Sur l’article 700 du Code de procédure civile
L’équité commande de condamner la partie en charge des dépens à conserver à sa charge ses propres frais et à payer la somme de 700 euros à chacun des défendeurs que sont M. [U] et la MAAF Assurances, en compensation des frais engagés pour la défense de leurs droits.

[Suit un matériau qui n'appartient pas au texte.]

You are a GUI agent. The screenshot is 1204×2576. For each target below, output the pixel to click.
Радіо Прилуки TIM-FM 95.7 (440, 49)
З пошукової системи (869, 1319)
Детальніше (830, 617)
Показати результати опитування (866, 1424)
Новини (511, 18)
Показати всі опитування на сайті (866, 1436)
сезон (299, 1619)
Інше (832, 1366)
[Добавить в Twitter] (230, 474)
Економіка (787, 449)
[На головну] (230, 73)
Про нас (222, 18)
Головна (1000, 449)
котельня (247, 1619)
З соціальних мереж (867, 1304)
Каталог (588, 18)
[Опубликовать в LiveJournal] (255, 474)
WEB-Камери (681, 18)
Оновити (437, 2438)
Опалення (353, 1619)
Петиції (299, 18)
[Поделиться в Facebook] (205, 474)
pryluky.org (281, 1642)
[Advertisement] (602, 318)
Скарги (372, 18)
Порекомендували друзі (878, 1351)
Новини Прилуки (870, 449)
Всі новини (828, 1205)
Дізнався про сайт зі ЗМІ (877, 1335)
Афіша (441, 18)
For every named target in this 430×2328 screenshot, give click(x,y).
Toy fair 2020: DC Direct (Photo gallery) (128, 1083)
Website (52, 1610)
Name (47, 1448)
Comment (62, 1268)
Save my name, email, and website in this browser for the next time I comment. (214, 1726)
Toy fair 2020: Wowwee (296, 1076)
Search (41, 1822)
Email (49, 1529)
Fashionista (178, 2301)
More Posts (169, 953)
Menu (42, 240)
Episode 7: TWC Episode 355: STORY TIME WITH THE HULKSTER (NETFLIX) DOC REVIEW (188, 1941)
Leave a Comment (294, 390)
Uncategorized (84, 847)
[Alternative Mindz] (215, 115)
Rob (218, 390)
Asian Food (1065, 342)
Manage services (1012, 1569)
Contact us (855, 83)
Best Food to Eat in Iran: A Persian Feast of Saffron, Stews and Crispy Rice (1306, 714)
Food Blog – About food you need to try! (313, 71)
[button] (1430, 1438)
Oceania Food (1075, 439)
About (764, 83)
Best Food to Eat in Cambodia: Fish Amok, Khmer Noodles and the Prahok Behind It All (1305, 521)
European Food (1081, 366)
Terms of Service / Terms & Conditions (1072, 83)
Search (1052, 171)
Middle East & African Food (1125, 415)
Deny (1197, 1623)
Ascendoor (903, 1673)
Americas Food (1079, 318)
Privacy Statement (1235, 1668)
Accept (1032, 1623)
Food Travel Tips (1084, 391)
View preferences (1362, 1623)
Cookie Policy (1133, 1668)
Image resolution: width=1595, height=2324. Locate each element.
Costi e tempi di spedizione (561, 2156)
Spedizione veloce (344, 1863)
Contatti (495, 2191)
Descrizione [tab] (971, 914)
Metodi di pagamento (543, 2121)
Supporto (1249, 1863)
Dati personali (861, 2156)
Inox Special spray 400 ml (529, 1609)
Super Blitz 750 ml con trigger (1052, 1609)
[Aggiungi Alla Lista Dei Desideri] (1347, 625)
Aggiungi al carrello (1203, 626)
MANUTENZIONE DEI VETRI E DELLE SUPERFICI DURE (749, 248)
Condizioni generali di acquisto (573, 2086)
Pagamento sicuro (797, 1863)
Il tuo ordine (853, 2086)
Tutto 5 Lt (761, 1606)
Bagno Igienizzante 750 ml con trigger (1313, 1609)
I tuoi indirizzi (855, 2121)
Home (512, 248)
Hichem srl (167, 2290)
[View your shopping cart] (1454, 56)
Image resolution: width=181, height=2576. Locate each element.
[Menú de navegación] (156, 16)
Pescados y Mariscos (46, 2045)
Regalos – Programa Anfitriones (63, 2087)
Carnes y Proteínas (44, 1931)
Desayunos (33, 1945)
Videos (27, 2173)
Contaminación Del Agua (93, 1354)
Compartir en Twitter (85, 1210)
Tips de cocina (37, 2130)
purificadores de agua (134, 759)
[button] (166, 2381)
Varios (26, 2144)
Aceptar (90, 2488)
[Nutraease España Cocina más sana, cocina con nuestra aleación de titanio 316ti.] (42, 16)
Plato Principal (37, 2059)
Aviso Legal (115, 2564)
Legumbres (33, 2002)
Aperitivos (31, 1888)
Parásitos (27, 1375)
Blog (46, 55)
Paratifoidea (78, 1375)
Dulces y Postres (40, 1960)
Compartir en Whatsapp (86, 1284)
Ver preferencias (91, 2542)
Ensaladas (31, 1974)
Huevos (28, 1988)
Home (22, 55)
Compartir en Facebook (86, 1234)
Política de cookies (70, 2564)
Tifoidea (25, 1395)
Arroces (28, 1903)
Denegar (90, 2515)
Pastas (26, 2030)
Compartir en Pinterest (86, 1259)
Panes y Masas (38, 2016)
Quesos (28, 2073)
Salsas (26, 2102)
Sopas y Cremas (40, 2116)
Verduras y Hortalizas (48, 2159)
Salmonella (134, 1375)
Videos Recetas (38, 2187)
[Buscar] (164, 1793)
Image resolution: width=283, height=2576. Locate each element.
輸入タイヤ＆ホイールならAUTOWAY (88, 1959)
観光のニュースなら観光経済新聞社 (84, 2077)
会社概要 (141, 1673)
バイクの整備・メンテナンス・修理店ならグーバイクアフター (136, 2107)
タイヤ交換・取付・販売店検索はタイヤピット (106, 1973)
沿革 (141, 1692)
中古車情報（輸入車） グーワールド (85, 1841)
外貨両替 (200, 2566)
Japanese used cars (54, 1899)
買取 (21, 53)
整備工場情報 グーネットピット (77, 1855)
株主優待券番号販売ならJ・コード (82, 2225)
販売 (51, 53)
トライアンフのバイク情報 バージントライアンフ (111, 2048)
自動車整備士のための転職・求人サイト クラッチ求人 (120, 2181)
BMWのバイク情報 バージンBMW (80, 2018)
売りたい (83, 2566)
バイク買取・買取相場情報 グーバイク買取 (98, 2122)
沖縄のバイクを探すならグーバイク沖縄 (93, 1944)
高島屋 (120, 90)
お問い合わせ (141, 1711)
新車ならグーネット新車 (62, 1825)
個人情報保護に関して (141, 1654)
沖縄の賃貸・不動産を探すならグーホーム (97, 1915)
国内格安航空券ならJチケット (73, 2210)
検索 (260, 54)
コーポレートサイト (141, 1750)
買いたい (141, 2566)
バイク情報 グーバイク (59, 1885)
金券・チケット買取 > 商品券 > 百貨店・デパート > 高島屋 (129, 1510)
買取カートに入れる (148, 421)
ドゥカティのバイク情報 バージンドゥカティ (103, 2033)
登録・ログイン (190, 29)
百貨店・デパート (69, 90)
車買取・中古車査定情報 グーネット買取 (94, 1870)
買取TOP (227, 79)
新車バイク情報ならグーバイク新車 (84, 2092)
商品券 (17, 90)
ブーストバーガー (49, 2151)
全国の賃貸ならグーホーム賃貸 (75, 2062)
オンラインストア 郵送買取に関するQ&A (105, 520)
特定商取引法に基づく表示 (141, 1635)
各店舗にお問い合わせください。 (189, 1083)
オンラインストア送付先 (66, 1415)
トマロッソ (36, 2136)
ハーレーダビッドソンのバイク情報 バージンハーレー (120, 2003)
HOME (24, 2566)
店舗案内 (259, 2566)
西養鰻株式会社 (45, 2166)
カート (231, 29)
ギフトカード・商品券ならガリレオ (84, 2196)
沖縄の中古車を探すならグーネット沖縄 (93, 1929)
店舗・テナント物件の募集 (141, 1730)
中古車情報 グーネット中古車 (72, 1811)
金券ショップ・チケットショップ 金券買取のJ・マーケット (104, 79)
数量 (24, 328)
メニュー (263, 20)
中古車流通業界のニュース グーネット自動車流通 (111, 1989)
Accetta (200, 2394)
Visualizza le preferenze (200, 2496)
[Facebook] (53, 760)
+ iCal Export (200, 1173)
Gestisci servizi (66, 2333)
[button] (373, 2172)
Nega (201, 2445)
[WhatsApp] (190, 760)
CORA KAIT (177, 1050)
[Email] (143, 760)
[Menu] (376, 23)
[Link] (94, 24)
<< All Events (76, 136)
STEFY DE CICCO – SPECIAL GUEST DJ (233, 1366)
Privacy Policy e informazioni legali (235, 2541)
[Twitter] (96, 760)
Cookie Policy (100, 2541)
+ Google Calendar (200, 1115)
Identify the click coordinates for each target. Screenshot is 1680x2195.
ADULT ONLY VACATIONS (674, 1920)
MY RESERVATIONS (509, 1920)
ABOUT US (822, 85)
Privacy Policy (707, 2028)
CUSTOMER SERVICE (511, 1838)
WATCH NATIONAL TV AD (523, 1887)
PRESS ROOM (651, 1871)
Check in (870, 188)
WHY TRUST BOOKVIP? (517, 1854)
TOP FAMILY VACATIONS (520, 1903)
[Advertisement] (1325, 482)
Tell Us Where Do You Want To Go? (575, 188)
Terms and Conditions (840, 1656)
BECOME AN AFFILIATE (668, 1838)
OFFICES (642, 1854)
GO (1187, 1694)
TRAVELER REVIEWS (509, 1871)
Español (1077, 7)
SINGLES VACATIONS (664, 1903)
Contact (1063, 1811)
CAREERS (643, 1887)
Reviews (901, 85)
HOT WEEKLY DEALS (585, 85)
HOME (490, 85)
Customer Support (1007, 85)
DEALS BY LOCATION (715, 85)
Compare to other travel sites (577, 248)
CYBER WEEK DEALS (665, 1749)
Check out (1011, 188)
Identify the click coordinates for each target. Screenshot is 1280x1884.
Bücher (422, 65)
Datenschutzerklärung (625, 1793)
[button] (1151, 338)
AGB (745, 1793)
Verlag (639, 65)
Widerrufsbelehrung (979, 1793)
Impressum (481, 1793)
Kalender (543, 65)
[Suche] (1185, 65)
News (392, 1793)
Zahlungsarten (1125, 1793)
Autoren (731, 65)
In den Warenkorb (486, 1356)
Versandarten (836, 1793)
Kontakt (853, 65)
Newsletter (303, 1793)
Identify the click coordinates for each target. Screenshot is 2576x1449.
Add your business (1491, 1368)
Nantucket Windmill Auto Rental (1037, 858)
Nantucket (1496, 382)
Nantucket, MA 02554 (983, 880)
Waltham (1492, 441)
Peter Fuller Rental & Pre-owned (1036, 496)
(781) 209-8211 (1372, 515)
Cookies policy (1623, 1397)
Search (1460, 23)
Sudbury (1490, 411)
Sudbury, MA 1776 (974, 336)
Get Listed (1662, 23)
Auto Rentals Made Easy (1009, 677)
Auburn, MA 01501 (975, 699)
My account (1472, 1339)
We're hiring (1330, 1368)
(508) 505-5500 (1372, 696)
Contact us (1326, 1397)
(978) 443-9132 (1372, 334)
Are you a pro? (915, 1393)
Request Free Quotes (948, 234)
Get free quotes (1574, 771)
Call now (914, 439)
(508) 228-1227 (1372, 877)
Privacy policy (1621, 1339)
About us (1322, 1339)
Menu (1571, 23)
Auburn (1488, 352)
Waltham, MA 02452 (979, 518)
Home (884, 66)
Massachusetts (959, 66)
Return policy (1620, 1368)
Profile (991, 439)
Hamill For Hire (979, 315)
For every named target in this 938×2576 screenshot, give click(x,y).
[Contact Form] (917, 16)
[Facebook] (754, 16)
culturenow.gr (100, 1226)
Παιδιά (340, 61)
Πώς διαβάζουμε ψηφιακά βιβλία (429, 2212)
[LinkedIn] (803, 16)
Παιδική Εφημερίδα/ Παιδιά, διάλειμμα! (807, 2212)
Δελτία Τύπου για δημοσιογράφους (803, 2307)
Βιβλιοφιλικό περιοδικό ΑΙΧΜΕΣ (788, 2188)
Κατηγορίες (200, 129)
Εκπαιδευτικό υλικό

Sur l’exécution provisoire
En vertu de l’article 514 du Code de procédure civile, « les décisions de première instance sont de droit exécutoires à titre provisoire à moins que la loi ou la décision rendue n’en dispose autrement ».
En l’espèce, étant rendue en dernier ressort, la présente décision est exécutoire de plein droit.
PAR CES MOTIFS
Le Tribunal judiciaire, statuant publiquement, par jugement réputé contradictoire et en dernier ressort, prononcé par mise à disposition au greffe,
DEBOUTE Mme [M] [R] de l’ensemble de ses demandes,
La CONDAMNE à verser à M. [W] [U] la somme de 700 euros au titre des dispositions de l’article 700 du Code de procédure civile,
La CONDAMNE à verser à la compagnie MAAF Assurances la somme de 700 euros au titre des dispositions de l’article 700 du Code de procédure civile,
La CONDAMNE aux dépens de l’instance,
RAPPELLE que rendue en dernier ressort, la présente décision est exécutoire de plein droit.
AINSI JUGE ET PRONONCE PAR MISE A DISPOSITION LES JOURS, MOIS ET AN QUE SUSDITS.